### INPUT RECORDS
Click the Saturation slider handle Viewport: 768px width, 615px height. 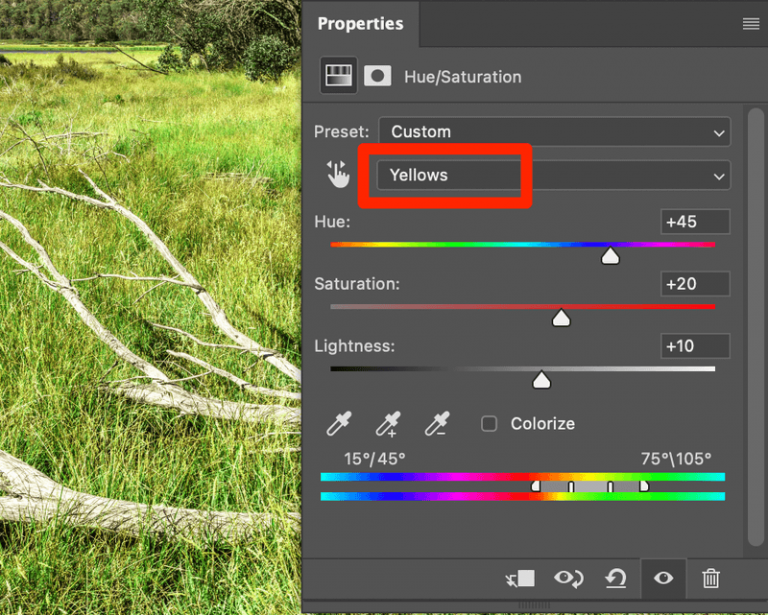tap(561, 319)
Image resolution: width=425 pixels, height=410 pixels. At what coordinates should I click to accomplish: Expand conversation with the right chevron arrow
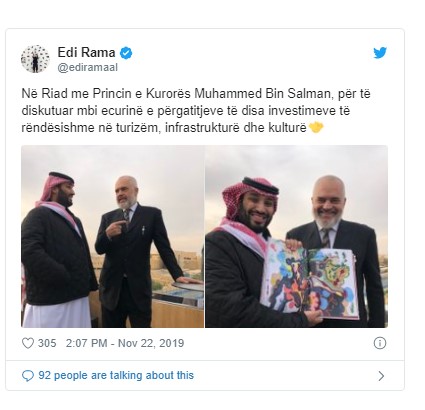(x=381, y=376)
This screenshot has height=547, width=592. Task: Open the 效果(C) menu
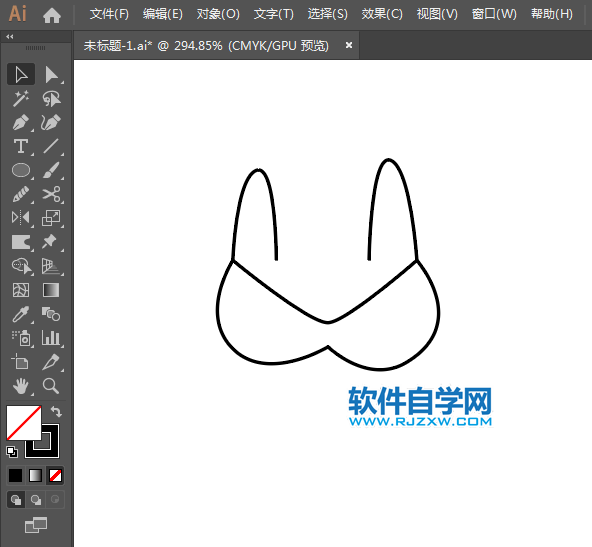[382, 14]
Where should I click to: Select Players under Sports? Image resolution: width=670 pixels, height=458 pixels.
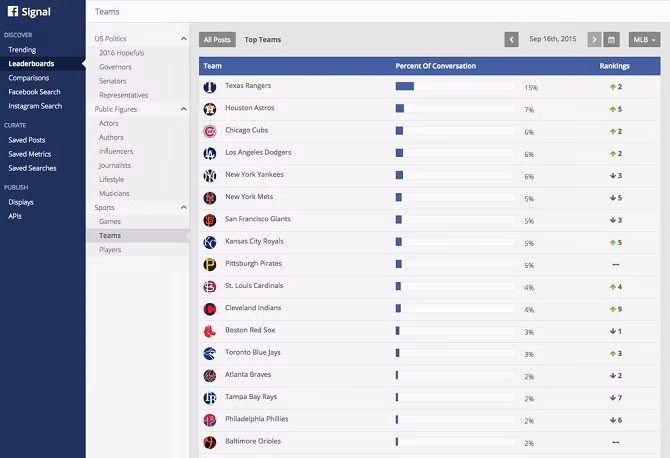[110, 250]
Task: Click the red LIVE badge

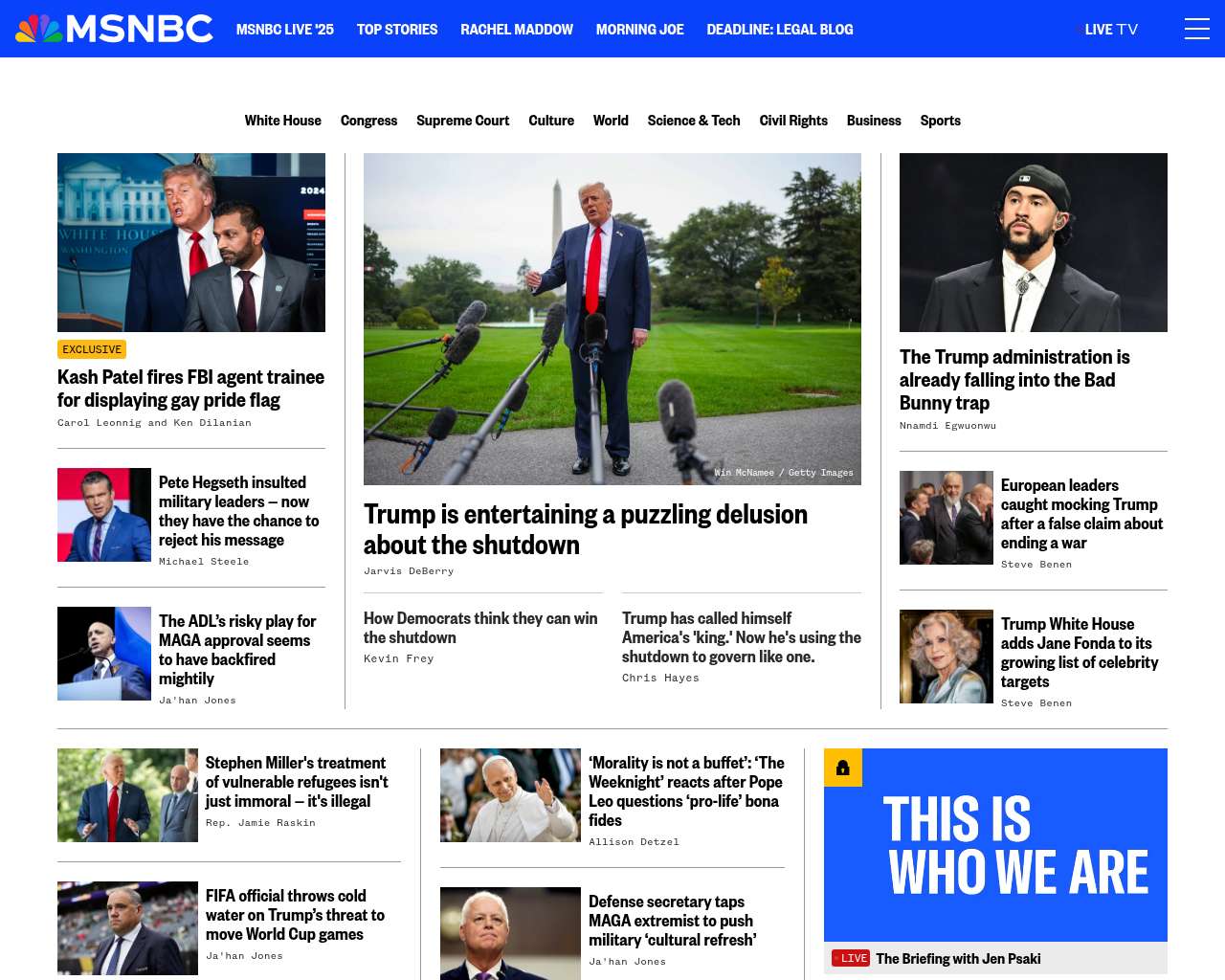Action: (850, 958)
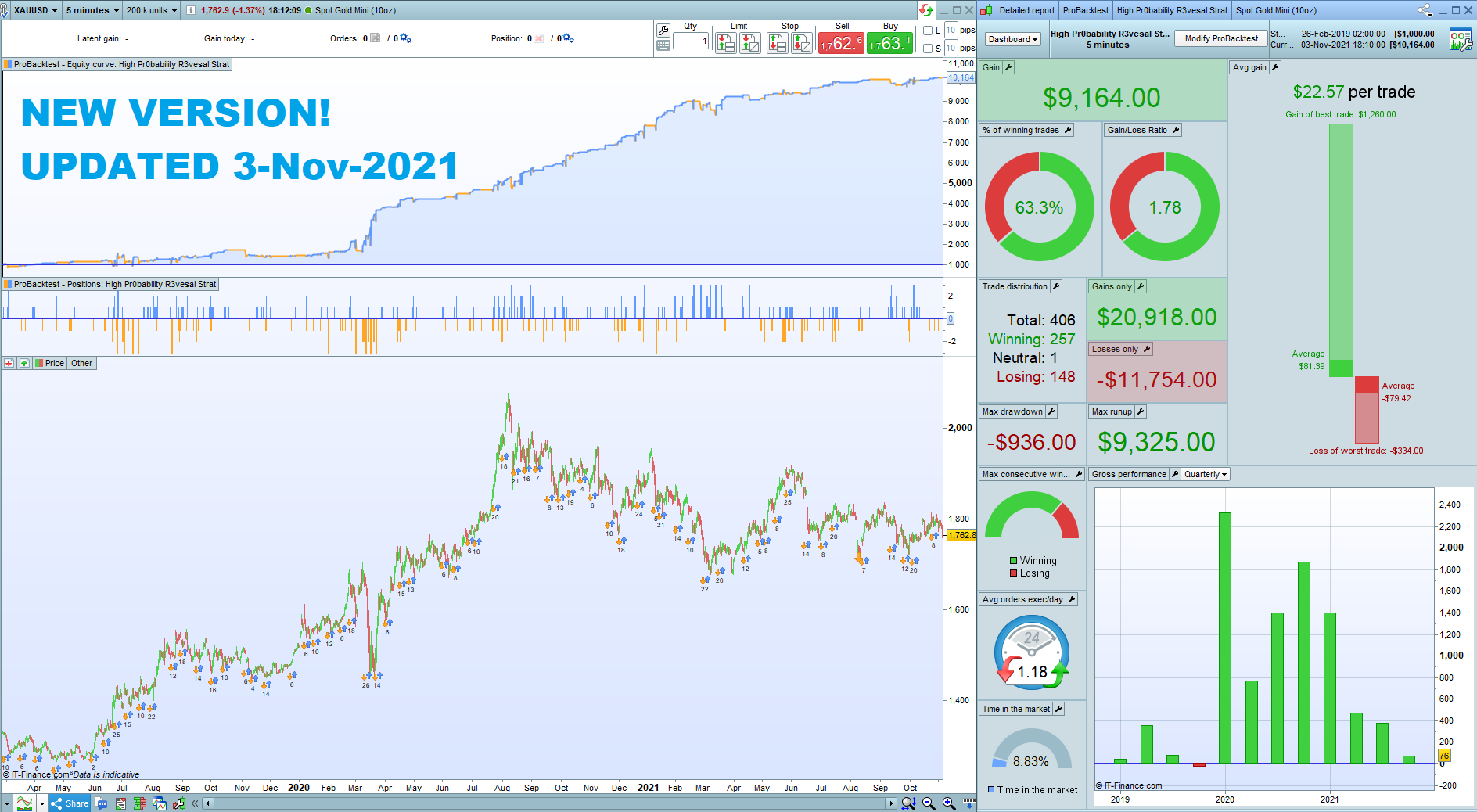Viewport: 1477px width, 812px height.
Task: Click the chat bubble icon in bottom toolbar
Action: [x=102, y=803]
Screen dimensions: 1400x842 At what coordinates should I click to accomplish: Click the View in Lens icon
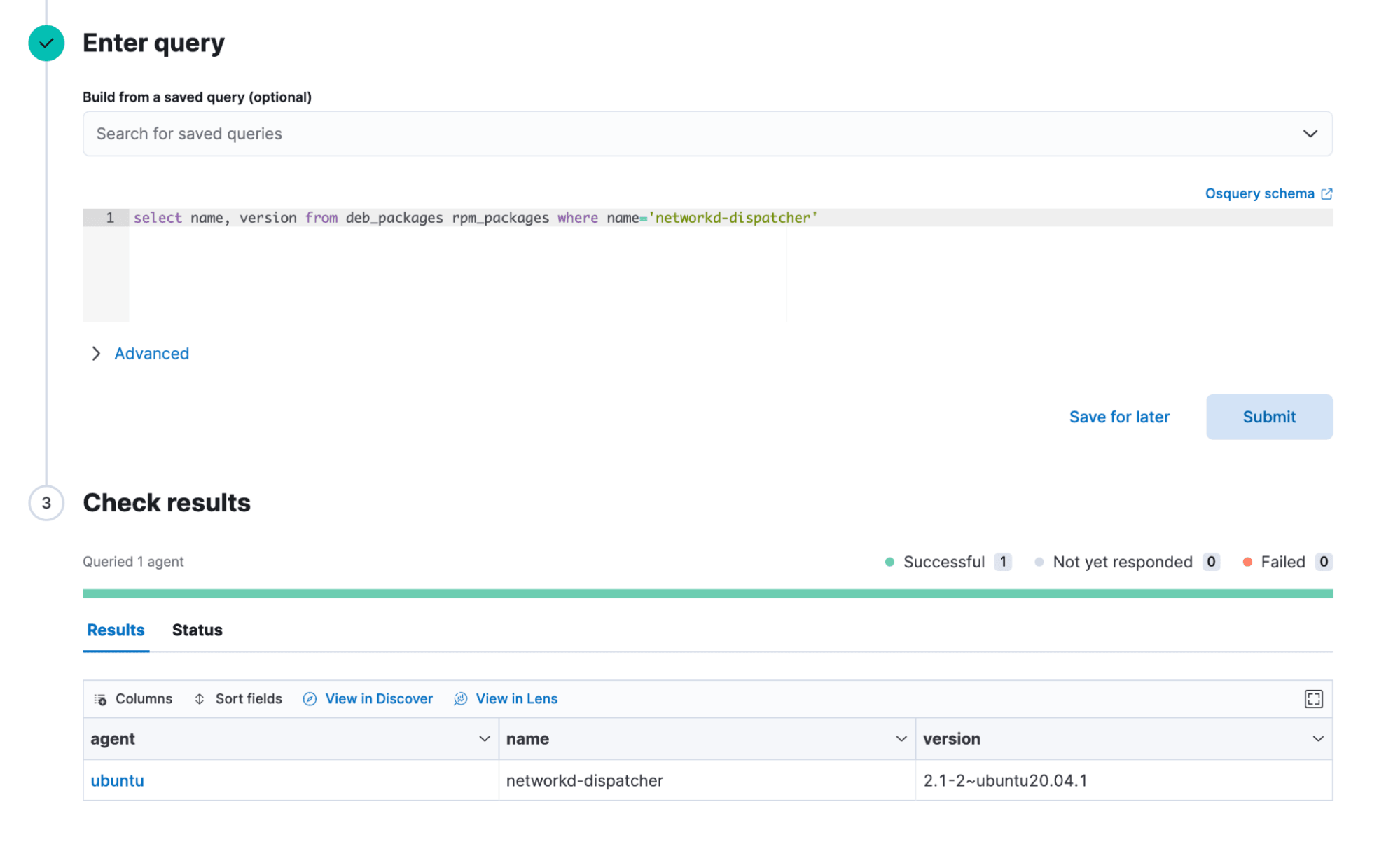coord(460,699)
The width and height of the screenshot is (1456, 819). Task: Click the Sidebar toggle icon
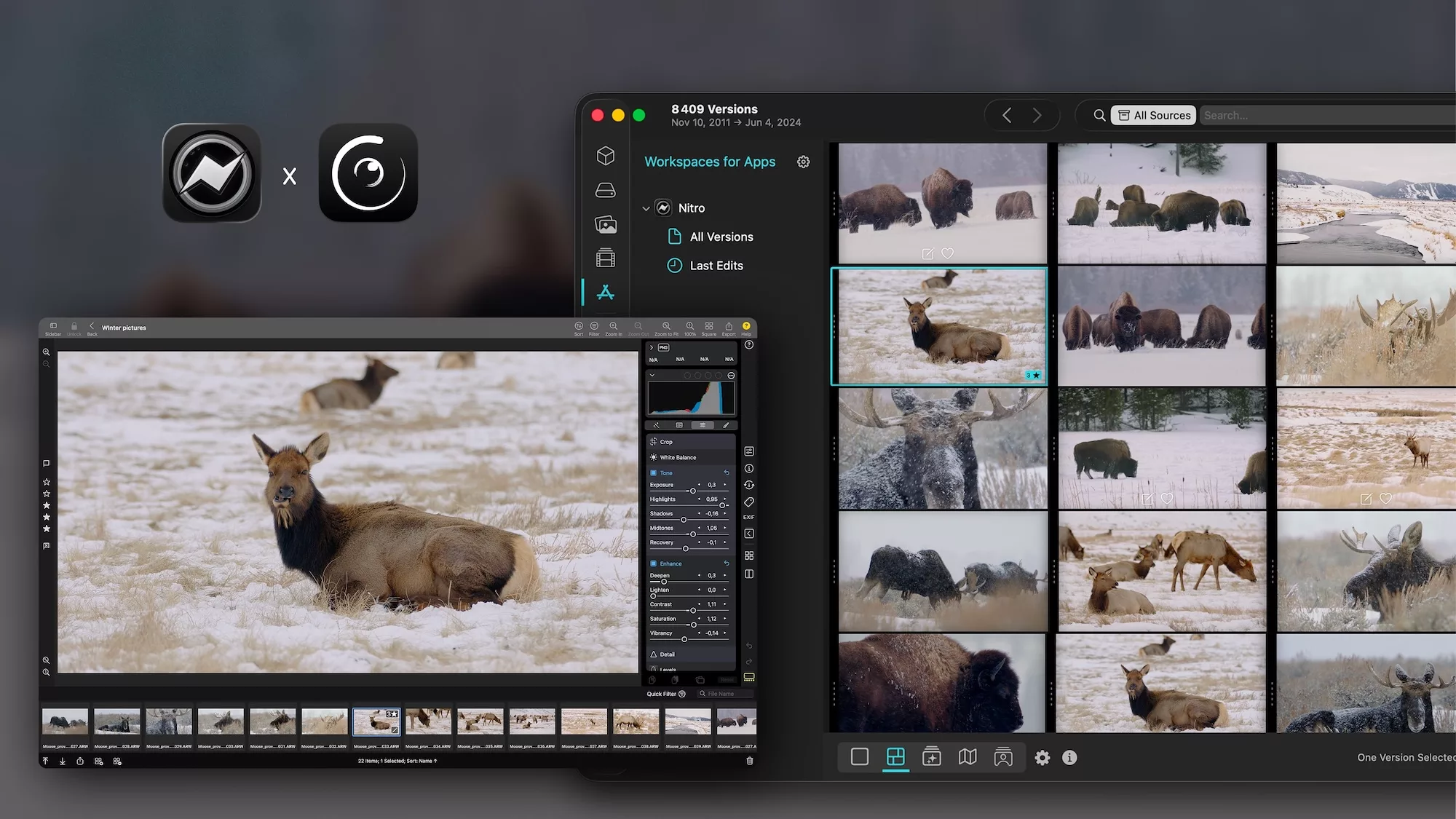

### AIM
Extract each line of the records above that contains the word "pixels".

### OUTPUT OF THE TASK
Image resolution: width=425 pixels, height=410 pixels. At what coordinates should I click to accomplish: Expand conversation with the right chevron arrow
Where should I click to: Select Players under Sports? Image resolution: width=670 pixels, height=458 pixels.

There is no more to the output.